> [ASSIGNMENT] Verbatim, and with nothing else, reproduce the data below from its first line through the line containing "Given: Open the".

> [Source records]
┌──
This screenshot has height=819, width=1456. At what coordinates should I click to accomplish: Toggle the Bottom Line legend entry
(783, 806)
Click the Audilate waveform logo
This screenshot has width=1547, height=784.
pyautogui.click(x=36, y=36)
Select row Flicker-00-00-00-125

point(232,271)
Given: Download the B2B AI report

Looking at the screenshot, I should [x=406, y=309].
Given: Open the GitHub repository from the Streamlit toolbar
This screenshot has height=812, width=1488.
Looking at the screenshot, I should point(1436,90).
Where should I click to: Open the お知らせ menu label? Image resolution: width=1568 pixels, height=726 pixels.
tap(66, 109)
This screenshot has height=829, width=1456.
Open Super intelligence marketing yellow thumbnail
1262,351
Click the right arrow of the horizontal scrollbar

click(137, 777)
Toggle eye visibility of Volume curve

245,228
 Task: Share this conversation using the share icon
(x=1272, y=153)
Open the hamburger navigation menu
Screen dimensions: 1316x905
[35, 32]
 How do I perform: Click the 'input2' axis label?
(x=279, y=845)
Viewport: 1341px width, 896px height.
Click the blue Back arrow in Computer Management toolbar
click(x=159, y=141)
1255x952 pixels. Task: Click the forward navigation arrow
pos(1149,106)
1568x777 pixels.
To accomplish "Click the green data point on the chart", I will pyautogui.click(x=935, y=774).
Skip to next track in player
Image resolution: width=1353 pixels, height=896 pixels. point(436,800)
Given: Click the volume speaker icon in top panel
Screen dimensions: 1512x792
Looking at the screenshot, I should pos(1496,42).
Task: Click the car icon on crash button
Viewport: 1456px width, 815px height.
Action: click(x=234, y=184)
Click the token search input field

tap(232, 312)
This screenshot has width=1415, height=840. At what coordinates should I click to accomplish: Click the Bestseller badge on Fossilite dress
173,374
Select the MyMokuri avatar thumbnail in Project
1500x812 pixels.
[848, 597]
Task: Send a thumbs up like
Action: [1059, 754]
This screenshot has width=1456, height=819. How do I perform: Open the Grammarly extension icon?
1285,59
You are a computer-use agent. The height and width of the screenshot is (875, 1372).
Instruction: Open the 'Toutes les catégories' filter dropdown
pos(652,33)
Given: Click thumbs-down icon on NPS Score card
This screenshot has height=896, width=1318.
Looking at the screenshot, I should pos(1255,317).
└──
> [TASK ANSWER]
This screenshot has height=819, width=1456. At what coordinates should I click to accomplish: Toggle the Bottom Line legend entry
(783, 806)
Click the Audilate waveform logo
This screenshot has width=1547, height=784.
pyautogui.click(x=36, y=36)
Select row Flicker-00-00-00-125

point(232,271)
Given: Download the B2B AI report

Looking at the screenshot, I should [x=406, y=309].
Given: Open the GitHub repository from the Streamlit toolbar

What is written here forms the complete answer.